Assigned task
From the line that contains "This screenshot has width=1024, height=768." to the final line of the records below, print each line exactly and leave every picture out.

Saved data entries
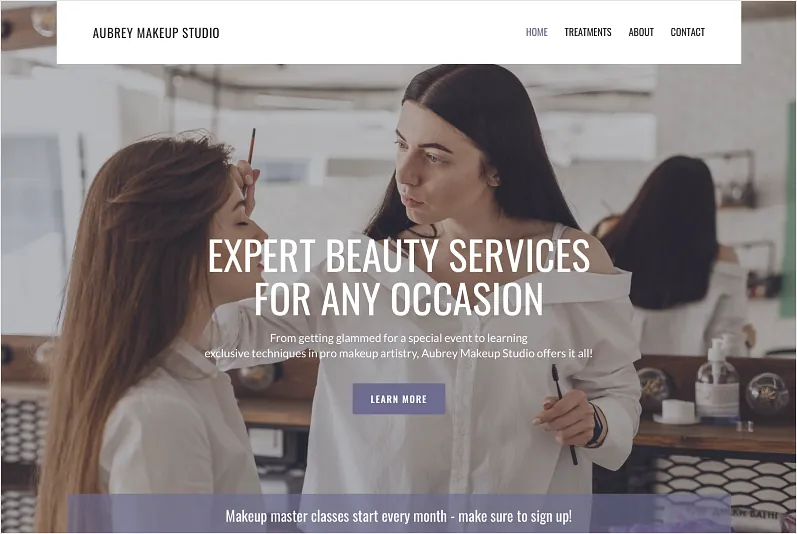Click the For Any Occasion heading line
The height and width of the screenshot is (534, 797).
point(399,299)
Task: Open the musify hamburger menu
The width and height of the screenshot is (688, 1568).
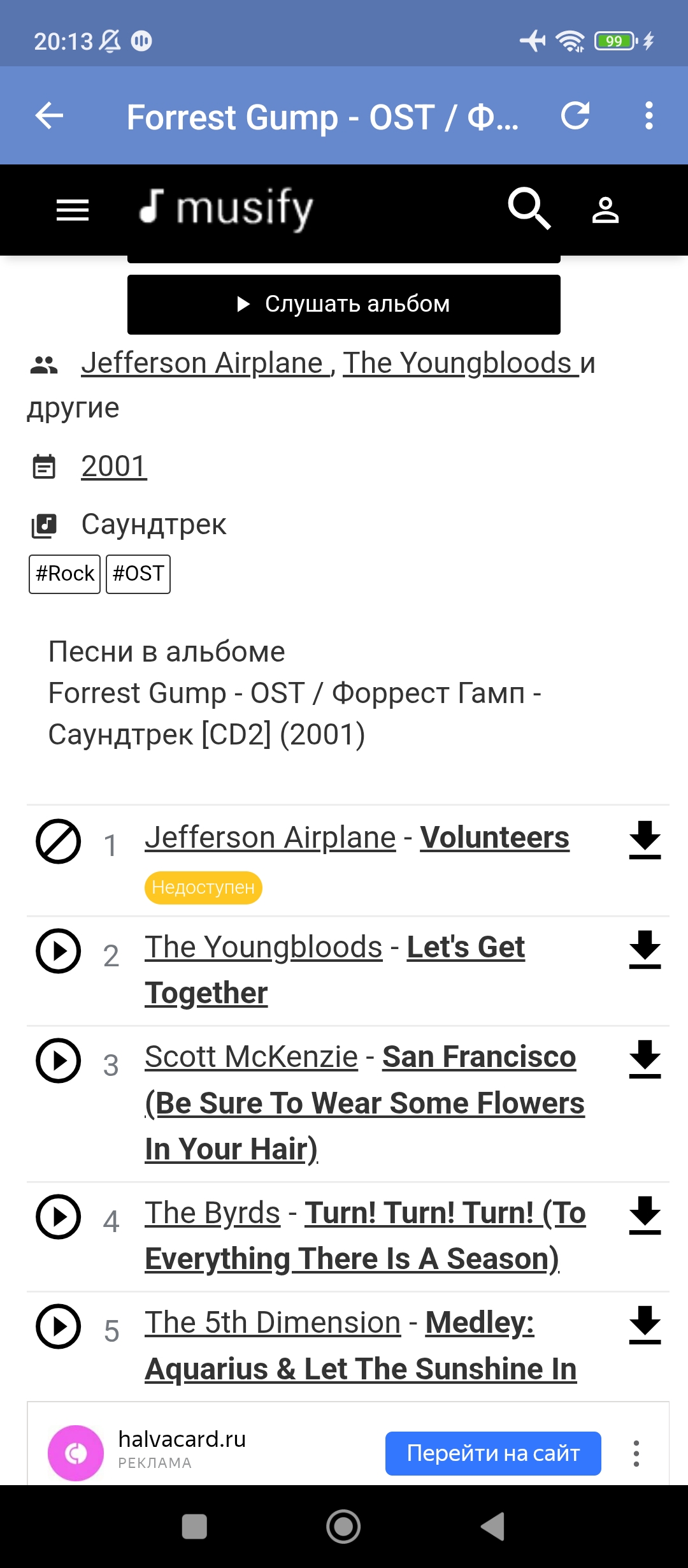Action: point(73,210)
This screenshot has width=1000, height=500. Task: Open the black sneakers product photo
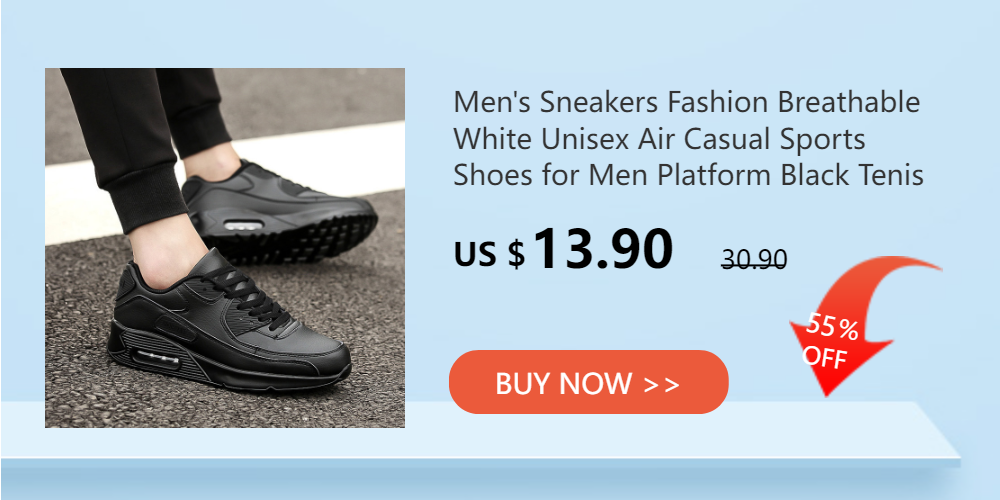click(x=224, y=247)
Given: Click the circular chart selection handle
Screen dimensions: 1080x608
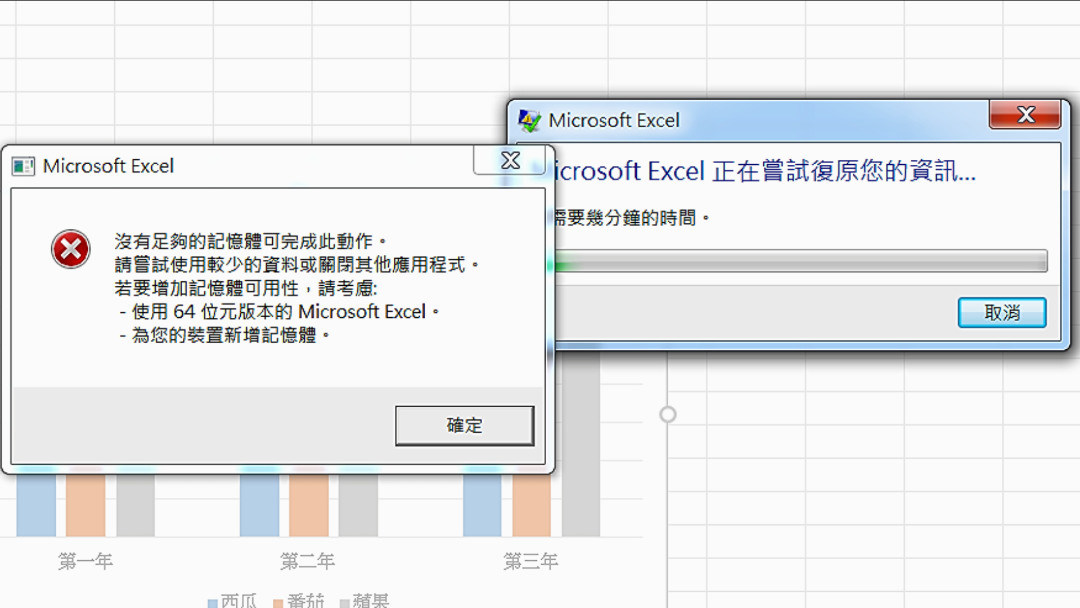Looking at the screenshot, I should (666, 413).
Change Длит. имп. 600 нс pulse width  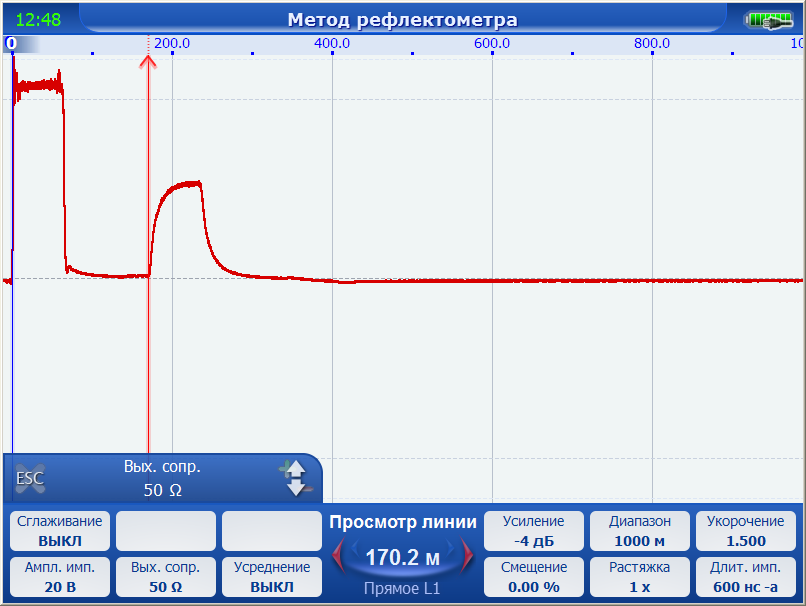(745, 577)
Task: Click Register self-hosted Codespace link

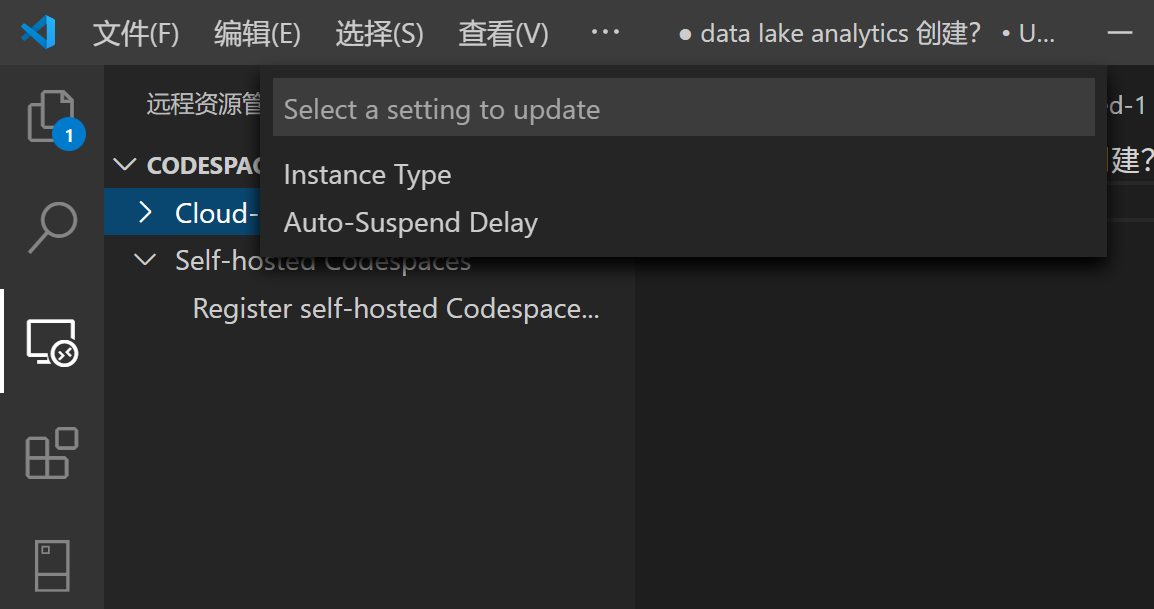Action: pos(396,308)
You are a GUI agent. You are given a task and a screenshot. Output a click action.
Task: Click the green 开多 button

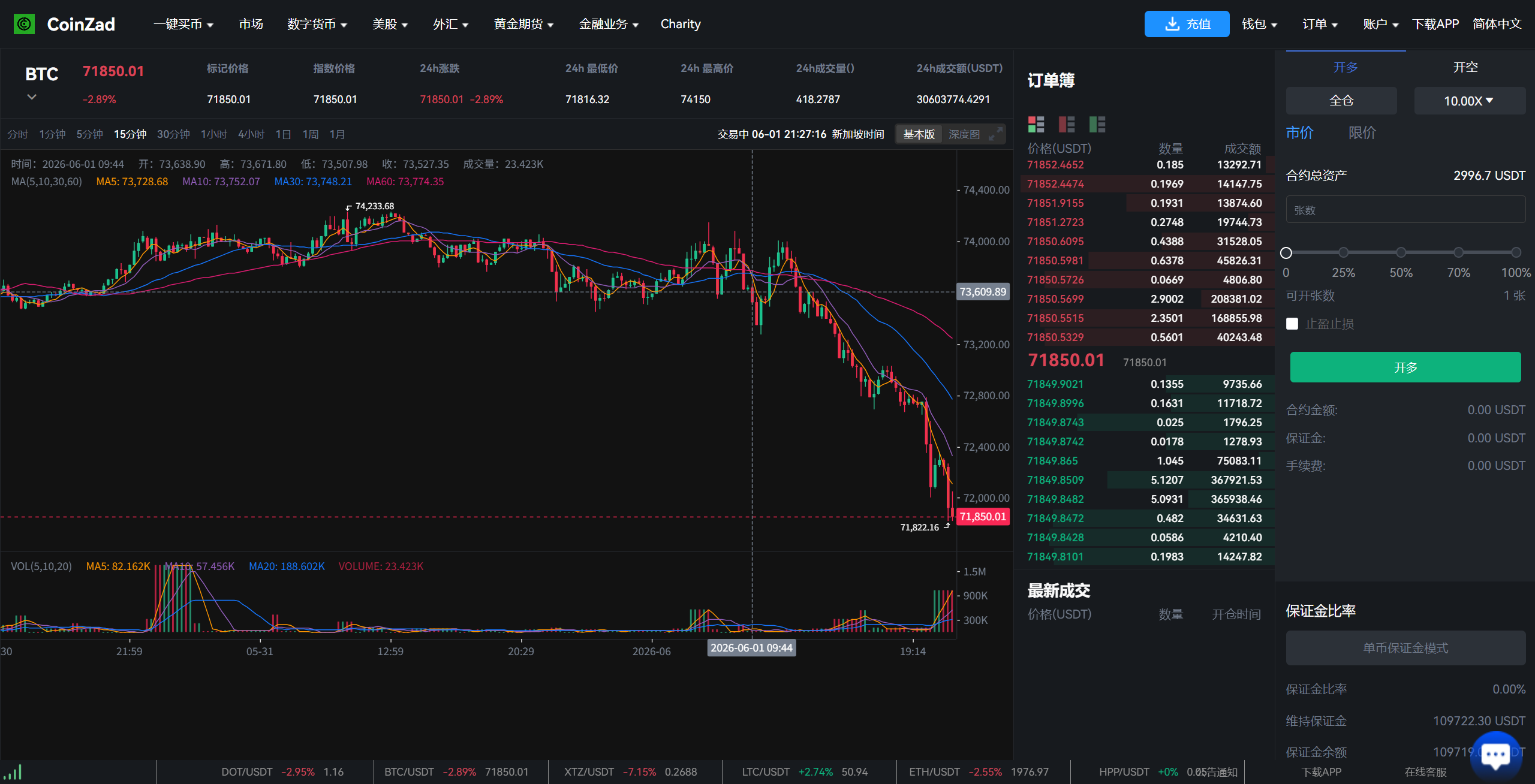tap(1405, 367)
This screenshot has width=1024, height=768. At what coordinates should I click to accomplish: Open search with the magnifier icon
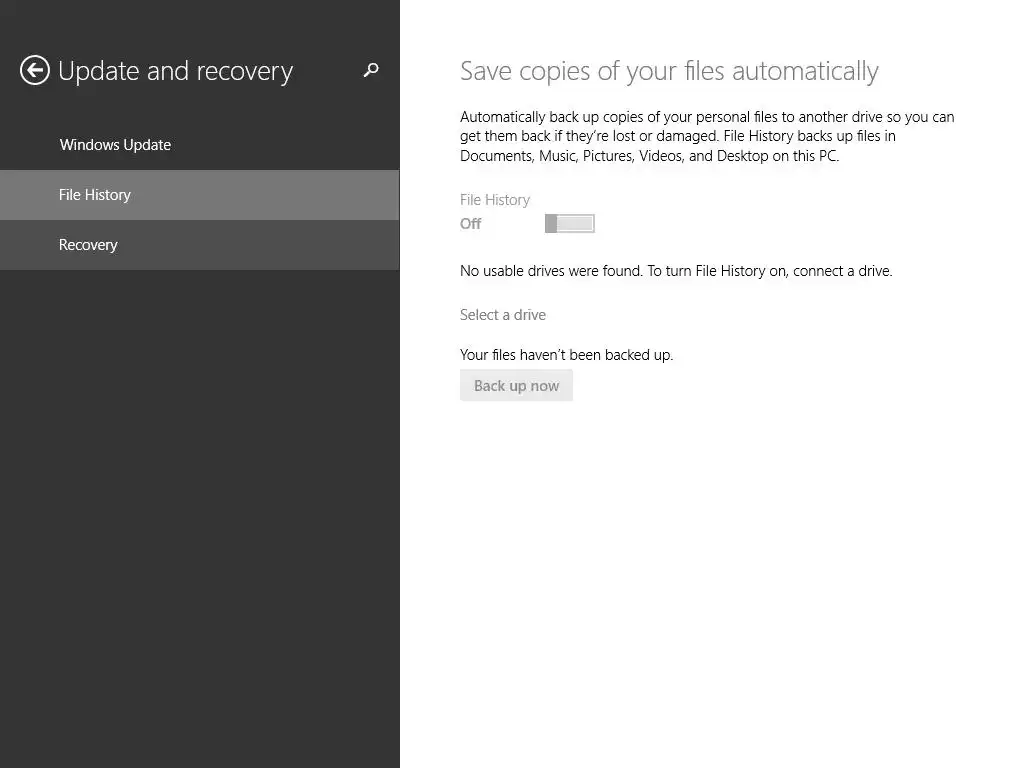click(371, 70)
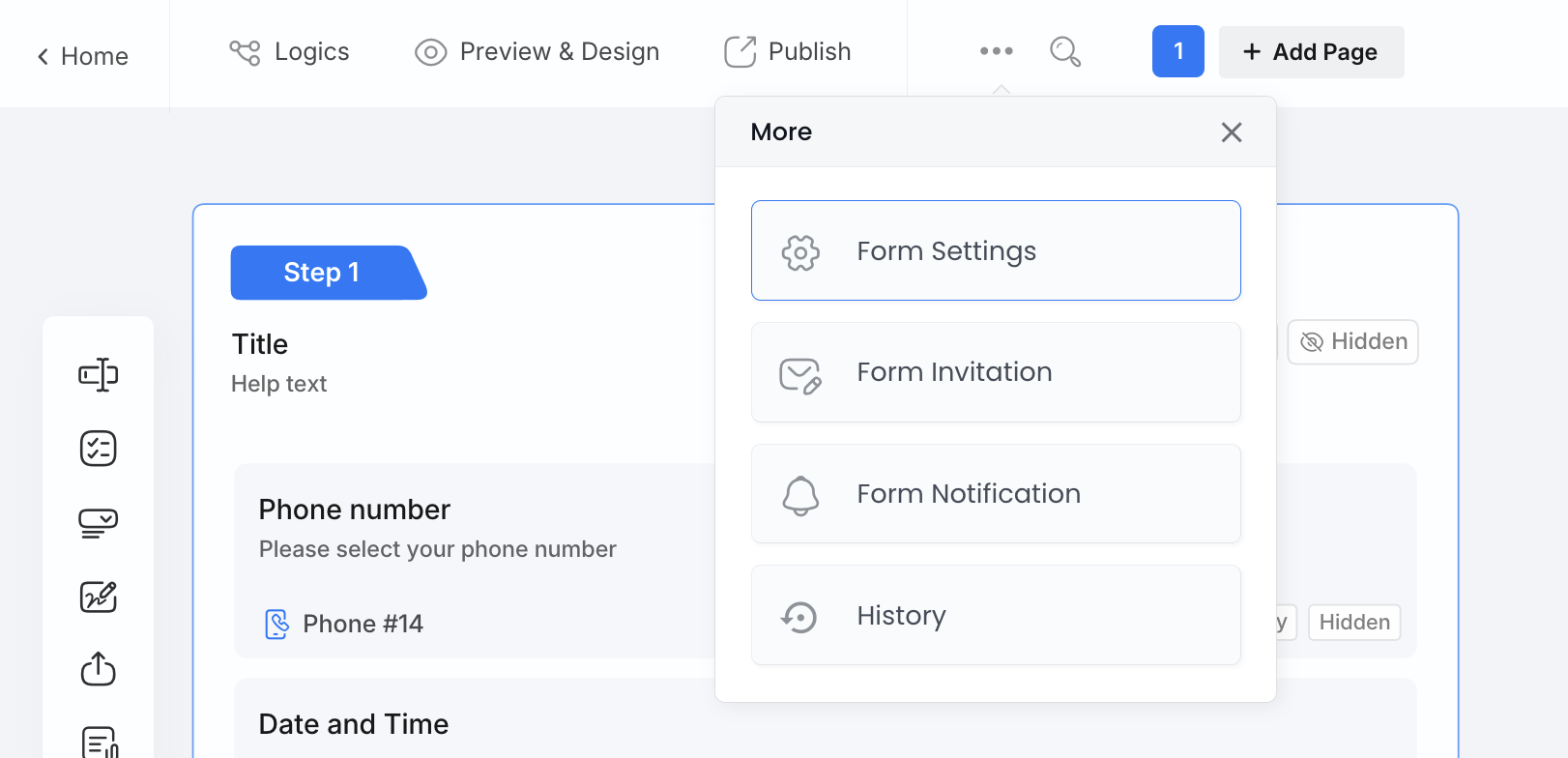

Solution
This screenshot has width=1024, height=768. At what coordinates should I click to accomplish: Open search with the magnifier icon
click(371, 70)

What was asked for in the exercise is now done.